Sinopec Shanghai Petrochemical, the demand for whose products tracks the mainland economy's strength, says first-quarter chemical demand remains lacklustre despite a slight improvement from the fourth quarter of last year.
The firm's profitability has also improved from the fourth-quarter's net loss of 481.63 million yuan (HK$591 million) on the back of two price hikes in petrol and diesel, which the firm also produces besides petrochemicals, although the improvement is not sizeable, said chairman Rong Guangdao.
'Chemical prices have gone up 3 per cent in the first quarter but the cost of our raw material - crude oil - has also gone up and has remained high for a long time,' he said. 'Export sectors such as textile and other light industries remain weak, and so does domestic consumption, as reflected in property and automobile sales.'
Mainland exports grew 7.6 per cent year on year and imports grew 6.9 per cent in the first quarter, their slowest since the global financial crisis in 2009. Trade growth may remain in single-digits in the next few months, says a Citi research report.

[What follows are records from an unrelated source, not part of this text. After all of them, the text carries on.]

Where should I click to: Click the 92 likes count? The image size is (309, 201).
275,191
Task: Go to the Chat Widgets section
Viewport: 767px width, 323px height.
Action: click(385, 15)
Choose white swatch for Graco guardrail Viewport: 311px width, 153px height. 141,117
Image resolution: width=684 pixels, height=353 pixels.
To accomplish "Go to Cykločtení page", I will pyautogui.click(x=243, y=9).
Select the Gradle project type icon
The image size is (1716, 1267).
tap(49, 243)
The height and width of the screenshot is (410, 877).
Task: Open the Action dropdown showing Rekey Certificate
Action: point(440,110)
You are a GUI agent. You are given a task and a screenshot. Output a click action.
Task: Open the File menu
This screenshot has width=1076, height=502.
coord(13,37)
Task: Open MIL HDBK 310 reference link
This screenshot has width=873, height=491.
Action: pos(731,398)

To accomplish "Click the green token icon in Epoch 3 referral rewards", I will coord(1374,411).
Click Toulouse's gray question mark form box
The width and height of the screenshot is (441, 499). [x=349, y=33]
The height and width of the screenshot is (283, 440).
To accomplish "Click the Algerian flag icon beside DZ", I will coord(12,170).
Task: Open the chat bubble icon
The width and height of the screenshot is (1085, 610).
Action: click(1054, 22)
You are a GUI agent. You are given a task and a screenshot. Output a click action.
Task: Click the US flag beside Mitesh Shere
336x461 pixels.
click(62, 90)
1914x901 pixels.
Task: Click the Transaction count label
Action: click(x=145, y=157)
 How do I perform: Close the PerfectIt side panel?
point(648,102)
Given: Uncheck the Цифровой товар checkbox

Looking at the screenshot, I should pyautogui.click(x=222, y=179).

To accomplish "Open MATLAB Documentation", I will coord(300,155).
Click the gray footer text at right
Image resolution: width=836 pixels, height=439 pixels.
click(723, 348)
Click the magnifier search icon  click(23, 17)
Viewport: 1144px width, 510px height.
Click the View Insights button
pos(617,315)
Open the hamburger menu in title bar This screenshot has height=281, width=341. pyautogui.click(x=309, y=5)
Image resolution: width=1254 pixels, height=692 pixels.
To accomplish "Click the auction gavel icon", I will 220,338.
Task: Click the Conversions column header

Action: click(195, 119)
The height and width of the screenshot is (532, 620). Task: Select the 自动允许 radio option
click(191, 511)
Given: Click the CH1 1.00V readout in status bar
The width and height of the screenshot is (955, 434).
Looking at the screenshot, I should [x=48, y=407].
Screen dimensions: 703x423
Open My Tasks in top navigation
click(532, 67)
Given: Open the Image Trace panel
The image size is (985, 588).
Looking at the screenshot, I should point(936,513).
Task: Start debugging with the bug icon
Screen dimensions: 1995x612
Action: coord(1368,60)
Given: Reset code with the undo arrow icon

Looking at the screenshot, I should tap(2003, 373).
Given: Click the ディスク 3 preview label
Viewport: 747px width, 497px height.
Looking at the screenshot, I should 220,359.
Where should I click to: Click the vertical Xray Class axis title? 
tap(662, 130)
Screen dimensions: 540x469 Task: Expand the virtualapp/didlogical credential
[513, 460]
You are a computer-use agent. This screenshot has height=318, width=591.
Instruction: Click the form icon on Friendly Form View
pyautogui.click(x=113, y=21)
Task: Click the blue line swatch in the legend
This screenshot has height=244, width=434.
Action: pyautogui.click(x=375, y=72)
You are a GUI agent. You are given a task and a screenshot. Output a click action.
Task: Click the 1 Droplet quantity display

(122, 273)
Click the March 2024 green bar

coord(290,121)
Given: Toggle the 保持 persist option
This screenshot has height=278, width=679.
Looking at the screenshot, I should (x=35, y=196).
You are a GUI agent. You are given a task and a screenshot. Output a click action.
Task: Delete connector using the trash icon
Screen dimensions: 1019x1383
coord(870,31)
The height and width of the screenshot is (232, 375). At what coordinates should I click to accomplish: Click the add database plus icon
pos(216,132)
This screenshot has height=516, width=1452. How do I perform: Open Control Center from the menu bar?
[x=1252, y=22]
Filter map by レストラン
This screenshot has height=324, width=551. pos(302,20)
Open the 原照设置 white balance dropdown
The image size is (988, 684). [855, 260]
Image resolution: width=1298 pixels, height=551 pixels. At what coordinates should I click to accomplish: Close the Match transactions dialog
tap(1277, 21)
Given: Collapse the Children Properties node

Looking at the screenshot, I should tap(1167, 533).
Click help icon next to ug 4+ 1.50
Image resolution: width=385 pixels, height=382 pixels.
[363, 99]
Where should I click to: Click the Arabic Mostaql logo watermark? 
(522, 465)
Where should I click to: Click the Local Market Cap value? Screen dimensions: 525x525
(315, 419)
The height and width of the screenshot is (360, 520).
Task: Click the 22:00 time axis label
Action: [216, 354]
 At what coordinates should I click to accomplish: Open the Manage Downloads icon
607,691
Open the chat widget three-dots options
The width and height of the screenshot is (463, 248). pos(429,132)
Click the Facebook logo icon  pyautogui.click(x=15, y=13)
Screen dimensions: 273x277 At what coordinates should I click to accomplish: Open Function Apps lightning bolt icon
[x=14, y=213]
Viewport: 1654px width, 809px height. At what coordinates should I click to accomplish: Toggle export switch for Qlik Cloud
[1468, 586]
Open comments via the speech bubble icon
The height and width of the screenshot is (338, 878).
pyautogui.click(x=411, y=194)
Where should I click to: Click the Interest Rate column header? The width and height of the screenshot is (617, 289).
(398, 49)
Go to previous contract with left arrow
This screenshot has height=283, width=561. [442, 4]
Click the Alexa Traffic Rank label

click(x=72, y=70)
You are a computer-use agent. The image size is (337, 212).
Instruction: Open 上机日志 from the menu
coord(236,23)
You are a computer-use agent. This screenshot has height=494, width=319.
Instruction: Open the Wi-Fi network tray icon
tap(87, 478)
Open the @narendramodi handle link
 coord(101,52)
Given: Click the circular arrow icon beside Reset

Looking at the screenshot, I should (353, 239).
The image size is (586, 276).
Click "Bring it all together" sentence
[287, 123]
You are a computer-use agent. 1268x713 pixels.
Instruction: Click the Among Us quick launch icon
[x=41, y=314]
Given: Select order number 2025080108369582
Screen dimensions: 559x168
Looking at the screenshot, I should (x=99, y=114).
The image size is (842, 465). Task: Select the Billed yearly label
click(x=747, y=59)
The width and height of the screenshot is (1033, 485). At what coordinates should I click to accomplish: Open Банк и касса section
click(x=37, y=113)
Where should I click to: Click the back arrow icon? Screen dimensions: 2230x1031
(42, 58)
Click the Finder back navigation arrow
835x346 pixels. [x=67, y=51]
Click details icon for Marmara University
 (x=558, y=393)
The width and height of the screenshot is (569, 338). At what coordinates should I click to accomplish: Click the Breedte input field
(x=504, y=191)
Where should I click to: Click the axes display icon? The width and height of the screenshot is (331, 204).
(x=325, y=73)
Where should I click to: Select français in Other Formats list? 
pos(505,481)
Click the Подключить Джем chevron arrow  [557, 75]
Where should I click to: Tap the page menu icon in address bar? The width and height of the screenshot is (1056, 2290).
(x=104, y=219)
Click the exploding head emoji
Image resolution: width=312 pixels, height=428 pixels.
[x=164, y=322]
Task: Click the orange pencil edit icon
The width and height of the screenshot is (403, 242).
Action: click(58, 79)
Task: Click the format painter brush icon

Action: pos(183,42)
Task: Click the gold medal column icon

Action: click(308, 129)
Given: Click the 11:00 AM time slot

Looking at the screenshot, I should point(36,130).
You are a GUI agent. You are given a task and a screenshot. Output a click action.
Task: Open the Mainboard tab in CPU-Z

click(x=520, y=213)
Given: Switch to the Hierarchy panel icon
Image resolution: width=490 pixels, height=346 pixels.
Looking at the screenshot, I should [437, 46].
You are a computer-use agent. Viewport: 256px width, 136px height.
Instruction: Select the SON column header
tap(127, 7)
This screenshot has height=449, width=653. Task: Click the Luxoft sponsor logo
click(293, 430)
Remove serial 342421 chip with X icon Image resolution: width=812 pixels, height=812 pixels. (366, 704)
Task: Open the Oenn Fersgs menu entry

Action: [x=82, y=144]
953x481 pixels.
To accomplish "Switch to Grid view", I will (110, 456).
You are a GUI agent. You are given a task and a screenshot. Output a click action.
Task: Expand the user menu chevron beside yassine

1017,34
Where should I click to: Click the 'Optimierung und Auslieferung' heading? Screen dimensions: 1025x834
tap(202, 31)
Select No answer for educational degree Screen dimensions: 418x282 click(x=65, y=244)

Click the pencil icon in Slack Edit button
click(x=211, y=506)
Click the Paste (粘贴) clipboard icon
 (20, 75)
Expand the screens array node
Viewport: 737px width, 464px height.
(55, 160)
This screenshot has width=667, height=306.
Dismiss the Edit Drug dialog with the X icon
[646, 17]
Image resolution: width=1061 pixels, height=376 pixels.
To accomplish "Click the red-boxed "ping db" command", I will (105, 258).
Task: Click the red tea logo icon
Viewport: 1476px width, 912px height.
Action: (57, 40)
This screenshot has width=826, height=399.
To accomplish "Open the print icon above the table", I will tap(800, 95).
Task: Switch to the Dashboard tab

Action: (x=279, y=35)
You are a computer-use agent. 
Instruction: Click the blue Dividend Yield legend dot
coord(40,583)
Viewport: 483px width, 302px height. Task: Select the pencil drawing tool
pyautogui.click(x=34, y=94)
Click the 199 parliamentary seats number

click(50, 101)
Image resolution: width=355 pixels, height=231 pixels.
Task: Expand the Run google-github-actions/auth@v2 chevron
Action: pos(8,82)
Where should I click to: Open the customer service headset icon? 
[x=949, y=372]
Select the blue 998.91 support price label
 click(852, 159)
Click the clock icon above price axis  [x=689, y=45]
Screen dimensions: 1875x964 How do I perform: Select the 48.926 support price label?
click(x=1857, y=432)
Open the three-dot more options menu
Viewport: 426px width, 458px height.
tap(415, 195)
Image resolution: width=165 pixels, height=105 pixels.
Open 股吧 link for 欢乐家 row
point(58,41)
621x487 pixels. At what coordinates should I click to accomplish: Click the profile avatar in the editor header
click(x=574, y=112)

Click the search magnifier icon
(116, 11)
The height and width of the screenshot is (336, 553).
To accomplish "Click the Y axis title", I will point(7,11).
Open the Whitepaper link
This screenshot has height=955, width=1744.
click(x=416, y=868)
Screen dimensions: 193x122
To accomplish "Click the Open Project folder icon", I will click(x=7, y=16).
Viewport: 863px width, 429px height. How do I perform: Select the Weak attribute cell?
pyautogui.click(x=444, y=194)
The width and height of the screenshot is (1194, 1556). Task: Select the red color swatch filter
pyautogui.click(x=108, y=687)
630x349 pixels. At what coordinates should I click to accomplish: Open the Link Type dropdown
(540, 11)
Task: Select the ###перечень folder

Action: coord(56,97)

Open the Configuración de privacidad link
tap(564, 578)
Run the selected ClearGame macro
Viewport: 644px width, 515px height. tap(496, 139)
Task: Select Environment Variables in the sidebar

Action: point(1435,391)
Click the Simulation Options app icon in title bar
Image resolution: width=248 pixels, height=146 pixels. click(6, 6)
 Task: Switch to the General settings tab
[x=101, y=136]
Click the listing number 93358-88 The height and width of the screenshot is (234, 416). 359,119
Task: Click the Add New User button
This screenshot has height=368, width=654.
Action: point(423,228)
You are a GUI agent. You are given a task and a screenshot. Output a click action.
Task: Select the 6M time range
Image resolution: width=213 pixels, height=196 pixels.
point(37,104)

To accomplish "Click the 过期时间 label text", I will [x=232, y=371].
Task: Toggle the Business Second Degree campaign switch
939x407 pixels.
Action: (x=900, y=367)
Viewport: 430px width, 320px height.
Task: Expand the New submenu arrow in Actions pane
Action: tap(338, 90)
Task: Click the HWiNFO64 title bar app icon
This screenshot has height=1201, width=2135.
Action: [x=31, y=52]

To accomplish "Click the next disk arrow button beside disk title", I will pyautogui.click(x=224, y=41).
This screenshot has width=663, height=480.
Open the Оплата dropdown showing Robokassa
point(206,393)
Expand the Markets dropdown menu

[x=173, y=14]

Sinopec Shanghai operates the second largest refinery of oil producer and refining major China Petroleum & Chemical (Sinopec). It also produces a wide range of basic chemicals such as ethylene and polypropylene, and higher value-added fine chemicals.
As a result of Beijing's refusal to raise fuel prices in tandem with international crude prices to counter inflation, Sinopec Shanghai last month posted an operating loss of 453 million yuan in oil refining for last year, compared with a profit of 1.14 billion yuan in 2010.